After he tore through Not Like Us to close the main set at Rogers Centre, Lamar stood alone at centre stage, milking the moment for the amount of time it takes to soft-boil an egg. The jackals in the crowd chanted, “One more time!” but Lamar did not oblige with a reprise.
At this stage of the game, he keeps Drake in his place subtly − a diss track here and there, such as Euphoria and, of course, Not Like Us, to satisfy the haters and blithely assert his dominance. Dunking on Drake is old hat. (Lamar wore his ball cap backward.)
This is a Pulitzer Prize winner, not a WWE brute. He knows the best victory laps are taken while standing still. It is good, if you haven’t figured it out by now, to be Kendrick Lamar in 2025.
Opinion: No one is doing a better job of making Kendrick Lamar’s claims about Drake stick than Drake
The current Grand National Tour of stadiums is co-headlined by R&B singer-songwriter SZA. Toronto is the only Canadian stop on the jaunt in support of Lamar’s 2024 album GNX and SZA’s SOS Deluxe: Lana.
They alternated on stage but often appeared together – as they did for a duet on SZA’s 30 for 30. They seemed to have equal access to the tour’s pyrotechnic budget.
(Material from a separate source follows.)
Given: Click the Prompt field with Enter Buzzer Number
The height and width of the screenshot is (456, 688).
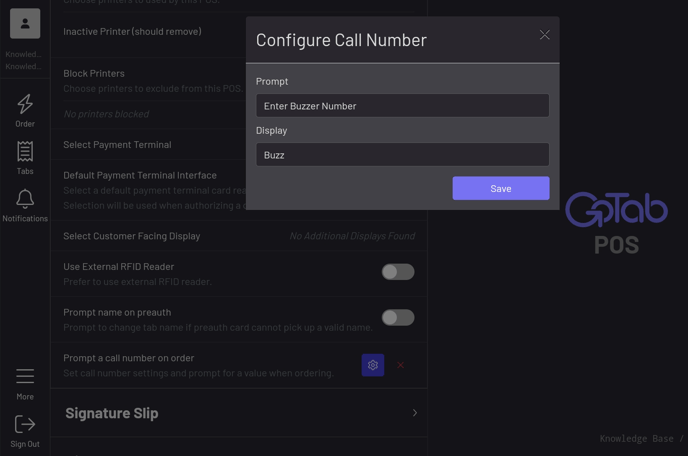Looking at the screenshot, I should pos(402,106).
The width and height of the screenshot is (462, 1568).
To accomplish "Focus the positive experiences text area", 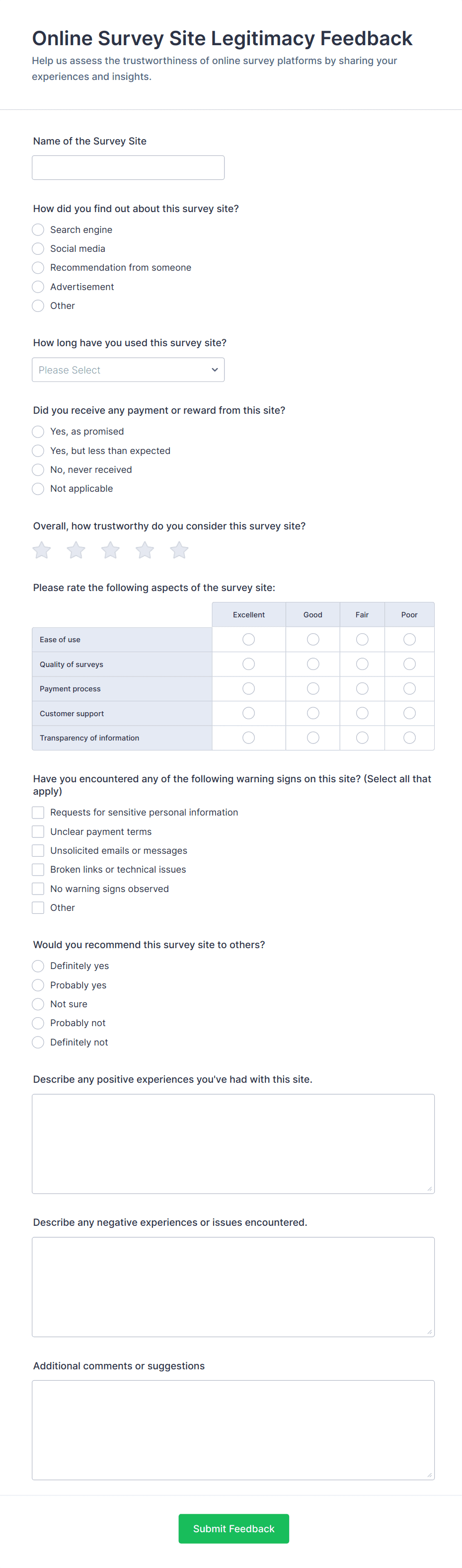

The production was cinematic in scope, innovative in its use of giant video screens and seemingly Broadway-broad when it came to the dancers’ artful choreography. The epic staging of Lamar’s Reincarnated, which used dancers on a towering set of steps, looked like a black-and-white epic straight out of Cecil B. DeMille’s vault.
(The audience was young, the reference to the long-dead director notwithstanding.)
There were no visible backing musicians, except for SZA’s occasional cartoonish use of guitarists. One of them performed solos while on his knees. Was he praying? I know I was.
SZA highlights included Kill Bill, the ballad Nobody Gets Me, a fabulous faux mink coat and the cheeky inclusion of her 2023 collaboration with Drake − Rich Baby Daddy, from his album For All the Dogs − without Drake. “Do you know this song?” she asked. The crowd knew it. They just weren’t sure whether to dance or to hiss.
Both SZA and Lamar were featured in fictional court depositions used for wry video interludes. A lawyer has trouble pronouncing “Sizz-uh” and accuses Lamar of drawing attention to himself by disappearing.
Lamar was in plain sight, even when he wore a camouflaged suit. His performances on Humble, Peekaboo and more were electric and galvanizing. Standing at the top of the stairs at one point, he might as well have been looking down from Mount Olympus.
Being the heavyweight champion of the world is, writer Norman Mailer said, “like being the big toe of God. You have nothing to measure yourself by.”
In coming out way ahead in his feud with Drake, Lamar has forever vanquished a contender. The Torontonian’s standing is much diminished, even in his hometown. What is Lamar’s next challenge and who is his challenger?